Dinasti Fathimiah ditumbangkan oleh dinasti Ayyubiah yang didirikan oleh Shalahuddin, seorang pendekar Islam populer dalam Perang Salib. Ia tetap mempertahankan lembaga-lembaga ilmiah yang didirikan oleh dinasti Fathimiyyah. Ia juga mendirikan lembaga-lembaga ilmiah baru, terutama masjid yang dilengkpi dengan tempat berguru teologi dan hukum. Karya-karya ilmiah yang muncul pada masanya dan sesudahnya ialah kamus-kamus biografi, compendium sejarah, manual hukum, dan komentar-komentar teologi. Ilmu kedokteran diajarkan di rumah-rumah sakit. Prestasinya yang lain ialah didirikannya sebuah rumah sakit bagi orang cacat pikiran.
3. Ishfahan (Persia).
Ishfahan ialah kota populer di Persia, pernah menjadi ibu kota kerajaan Syafawiyah. Persia mempunyai ciri-ciri kebudayaan menyerupai arsitektur dan kesenian yang sangat khas sehingga bisa dipakai sebagai alat dalam penyebaran serta pengembangan agama Islam pada periode Islam modern dan kontemporer. Pengelompokkan keagamaan di Persia banyak menerima perhatian dari pihak Arab lantaran sistematika pengelompokannya sangat baik dan simpel dengan memakai dua corak kehidupan, Syiah dan Sunni.
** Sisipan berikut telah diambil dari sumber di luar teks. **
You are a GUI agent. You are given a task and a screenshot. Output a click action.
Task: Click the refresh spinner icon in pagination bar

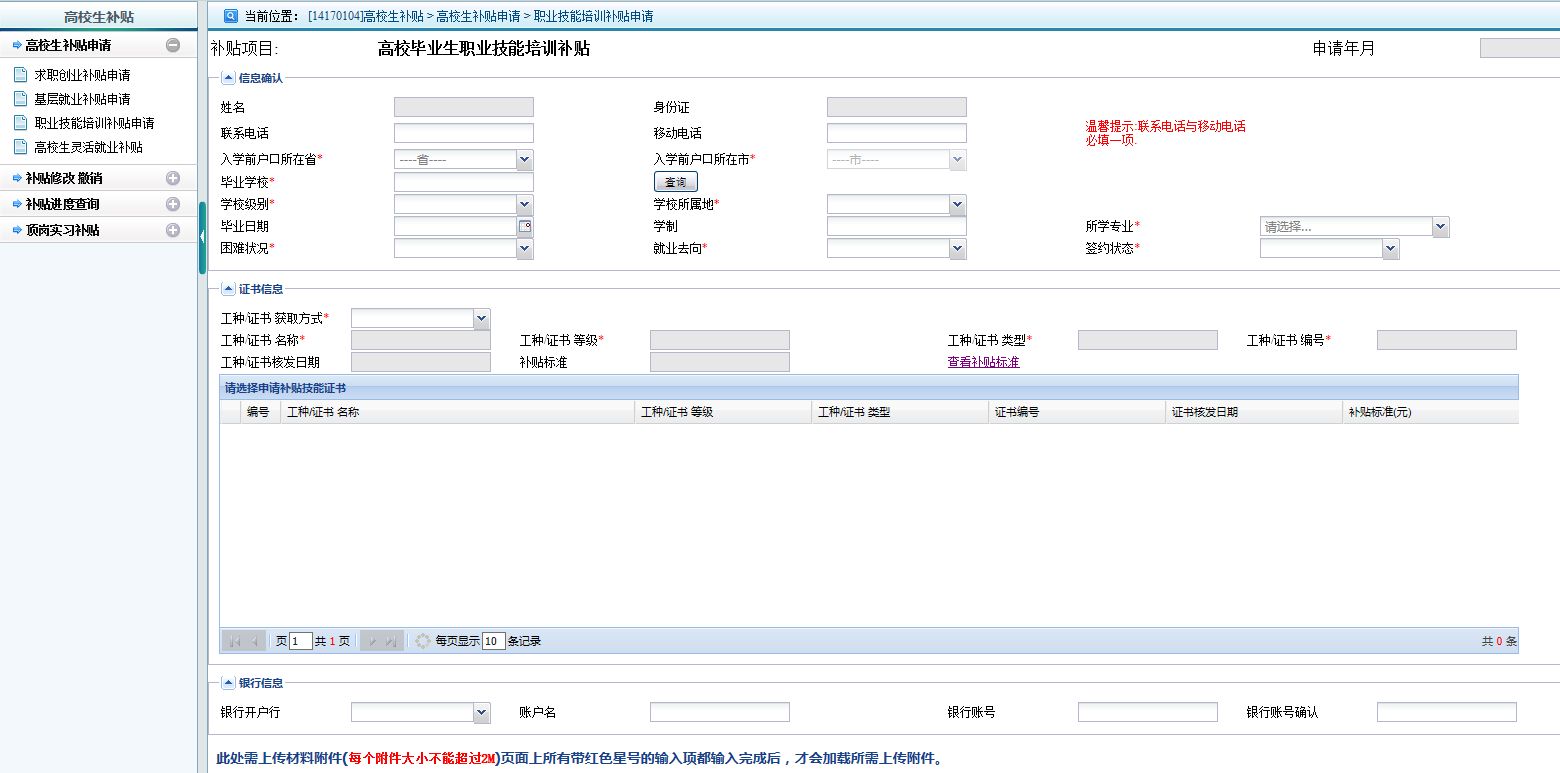pyautogui.click(x=422, y=640)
Ketika raja dinasti Syafawi, Abbas 1, menimbulkan Ishfahan sebagai ibu kota kerajaan, kota ini menjadi kota yang luas dan ramai dengan penduduk. Kota ini terletak di atas sungai Zandah. Di atas sungai ini terbentang tiga buah jembatan yang megah dan indah, satu diantaranya terletak di tengah kota. Sementara dua lainnya di pinggiran kota. Kota ini, ketika berada di bawah kekuasaan kerajaan Syafawi, dikelilingi oleh tembok yang terbuat dari tanah dengan delapan buah pintu.
Di dalam kota banyak berdiri bangunan, menyerupai istana-istana, sekolah-sekolah, masjid-masjid, menara-menara, pasar, dan rumah-rumah yang indah, terukir rapi dengan warna-warna yang menarik. Masjid Syah yang masih ada hingga kini yang didirikan oleh Abbas 1, merupakan salah satu masjid terindah di dunia. Pintunya dilapisi dengan perak. Di samping itu, juga ada lapangan dan tumbuhan yang terawat baik dan menawan.
4. Turki.
Pada tahun 2000 muncul cendikiawan muslim yang berjulukan Harun Yahya yang bisa melaksanakan perlawanan terhadap sekularisme melalui beberapa pemikiran dan dalam bidang yang lain. Ini merupakan fenomena gres bagi penduduk Turki dalam masa modern dan kontemporer.
Dalam aspek budaya dan sosial, tempat Turki banyak dihuni oleh suku Kurdi yang sering melaksanakan pemberontakan terhadap kebijakan publik lantaran perbedaan pemahaman dalam bidang agama. Dalam aspek agama, masyarakat Turki bisa berkembang dan menyebarkan pedoman Islam lantaran mempunyai dua madzhab dalam memahami pedoman Islam, yaitu madzhab Sunni dan Syi’ah. Masing masing dari madzhab tersebut mempunyai pemimpin dan bergerak dalam bidangnya masing-masing tanpa mengganggu acara di antara keduanya. Hal ini dikarenakan adanya kebijakan dari kaisar Turki yang membagi daerah penyebaran masing-masing.
Dalam hal arsitektur, masjid-masjid yang dibangun di sana menerangkan kemajuannya. Masjid memang merupakan suatu ciri dari sebuah kota Islam, tempat kaum muslimin menerima kemudahan lengkap untuk menjalankan kewajiban agamanya. Masjid-masjid yang mempunyai arsitektur indah ialah Masjid Agung Al-Muhammadi atau Masjid Agung Sultan Muhammad Al-Fatih, Masjid Abu Ayyub Al-Anshari (tempat peresmian para sultan usmani), Masjid Bayazid dengan gaya Persia, dan Masjid Sulaiman al-Qanuni.
Demikianlah sahabat bacaan madani ulasan perihal sentra dan aspek-aspek peradaban Islam modern dan kontemporer. Sumber Buku SKI Kelas XII MA Hal 188-194 Kementerian Agama Republik Indonesia, 2016. Kunjungilah selalu www.bacaanmadani.com semoga bermanfaat. Aamiin.